Capital expenditure was $32.8 billion (€29.5 billion) in 2019 and it is expected to fall to $25 billion - $30 billion (€22.4 billion - €26.9 billion) in 2020, Saudi Aramco said. “Capital expenditure for 2021 and beyond is currently under review,” it added.


The spending cut came after Saudi Aramco took a big financial hit in 2019. Net income was down 21 per cent year on year to $88.2 billion (€79.1 billion), it said, after crude prices fell due to supplies from the US and elsewhere outpaced cuts from Opec and its allies. It also suffered from lower chemicals and refining margins.

After one of the largest one-day falls on Monday, Brent crude had dropped to $34 (€31) a barrel by Friday, down from roughly $64 (€57) a barrel when the company listed its shares.

This is Saudi Aramco’s first earnings announcement since its record $29.4 billion (€26.3 billion) offering that valued the company at $1.7 trillion (€1.5 trillion).

In the lead-up to the company’s stock market offering last year, Saudi Aramco tried to present itself to potential investors as no different to any other international energy major. But the latest measures by the kingdom and the impact on Saudi Aramco’s operations and inner workings emphasise the extent to which it is an arm of the state, which owns 98 per cent of the company.

Ahead of last week's Opec meeting, Saudi Arabia had pushed for a steep cut in production in response to a collapse in demand from the global spread of coronavirus. But its plan was opposed by Russia, its ally in a three-year oil pact.

In turn, the energy ministry instructed Saudi Aramco to slash prices for its crude and issued a directive to the company to supply the market with 12.3 million b/d. That is 2.6 million b/d above recent production levels and implies that oil from storage will be used to flood the market. It was also told to raise its maximum production capacity.

Covid-19 outbreak

"The recent Covid-19 outbreak and its rapid spread illustrate the importance of agility and adaptability in an ever-changing global landscape," said Amin Nasser, Saudi Aramco's chief executive. "We will ensure that we maintain the strength of our operations and our finances."

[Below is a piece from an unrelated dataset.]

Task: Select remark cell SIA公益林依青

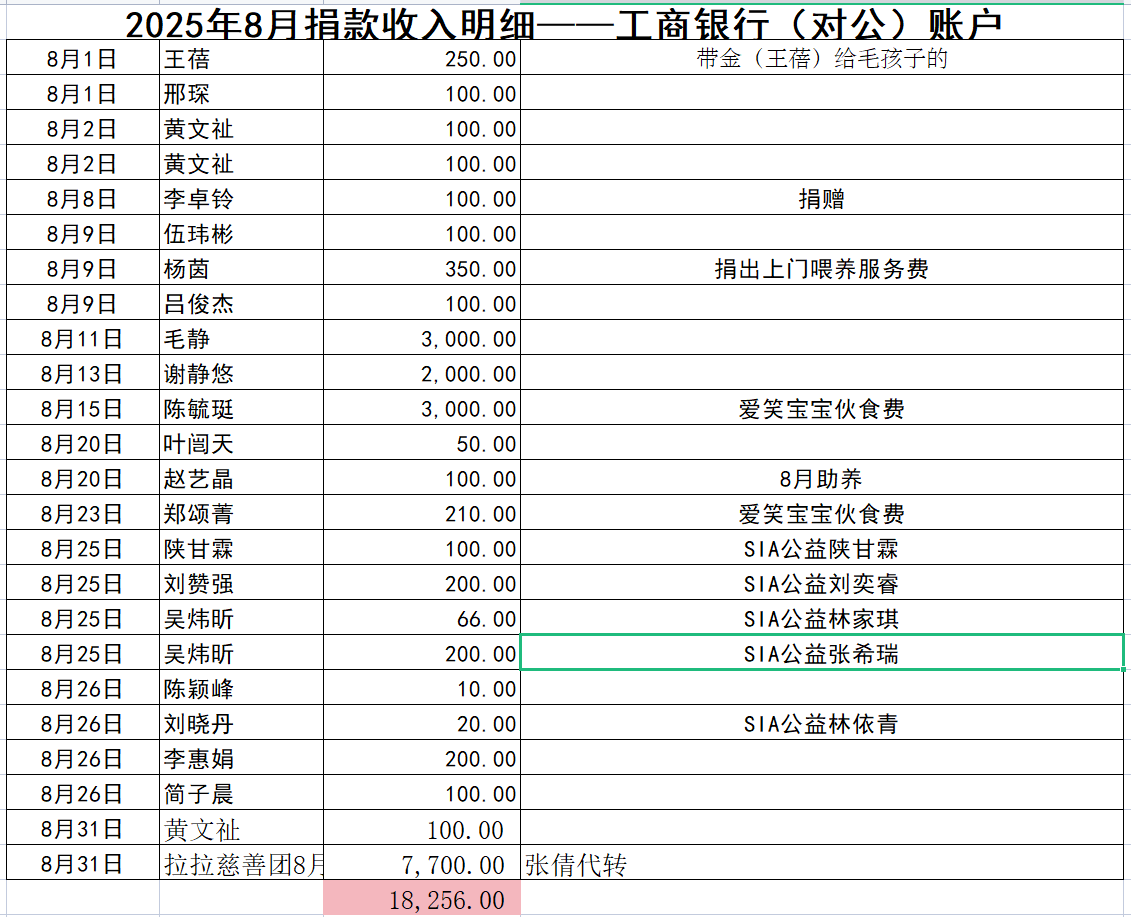Action: [x=823, y=724]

While the company might be able to offset some earnings losses amid an oil crash with higher volumes, Saudi Aramco – like its peers in the sector – is likely to suffer a massive financial hit.

Shareholder payouts are now in focus. Saudi Aramco said it paid a dividend of $73.2 billion (€65.6 billion) in 2019, and still intended to declare a cash dividend of $75 billion (€67.3 billion) in 2020 as it had pledged ahead of its stock market listing.